If I were a technocrat, I would argue that Congress already funds an ENORMOUS beauracracy to route federal money to theoretically the most productive spots. I mean, that's the whole technocratic argument for all this government spending, isn't it? That the government run by experts in the field can top-down allocate resources better than some bottom up market process?
Ideally, in any budgeting process, you look at your goals for a pool of money - say to cure breast cancer or to provide worker retraining, and you rank projects and allocations against this goal. I believe this to be an impossible task for a variety of reasons, some of which are described here. But even if you buy into this theory of technocratic fascism, you STILL have to be appalled by these earmarks. Because each and every one are an override of any kind of prioritization and thoughtfullness that might exist in the budgeting process.
Take #9. So the government has a goal of providing dental services to low-income people. Fine. Then shouldn't it take its dental services budget and allocate it on the best cost per patient served basis? Does the Arizona Dental Foundation fit into this picture? I bet no one in Congress knows.

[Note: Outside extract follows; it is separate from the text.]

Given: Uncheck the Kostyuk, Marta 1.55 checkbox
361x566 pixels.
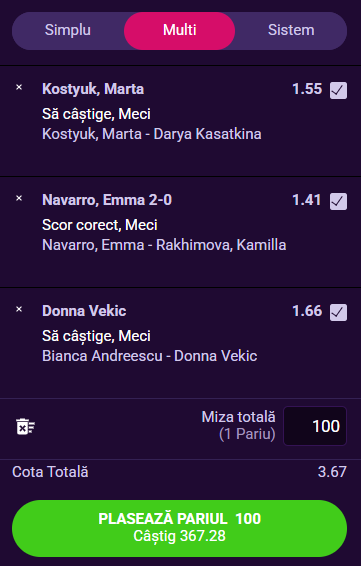Looking at the screenshot, I should point(338,90).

In fact, I bet it DOESN'T fit this efficient allocation of funds criteria, because otherwise someone in Congress wouldn't have overrrided the funding process to push $100,000 their way in an earmark. And even if this is a non-profit, shouldn't this kind of thing be bid on -- say ask for proposals of who can do the most with $100,000?
Some of these others are pretty obscure, and say something in and of themselves about the reach of the federal government these days. But take #3. Is the Translational Genomics Research Institute the best place to spend 3/4 million to get the most bang for our health research dollars? No one probably knows, but what I can tell you is that it is the darling of our local political establishment (just read its history, all about political namedropping, new facilities, and whoring for taxpayer funds without mention of any actual research). It has political figures such as our current governor on the board, so you might be able to guess how they got their earmark.
Or look at #8. Scottsdale Healthcare is a private company, though a not-for-profit. It is a large provider of private, paid medical services in our area. It, out of all of its competitors in town, both non-profits and for-profits, was chosen by Congress to get its medical records system upgraded by the US taxpayers, why?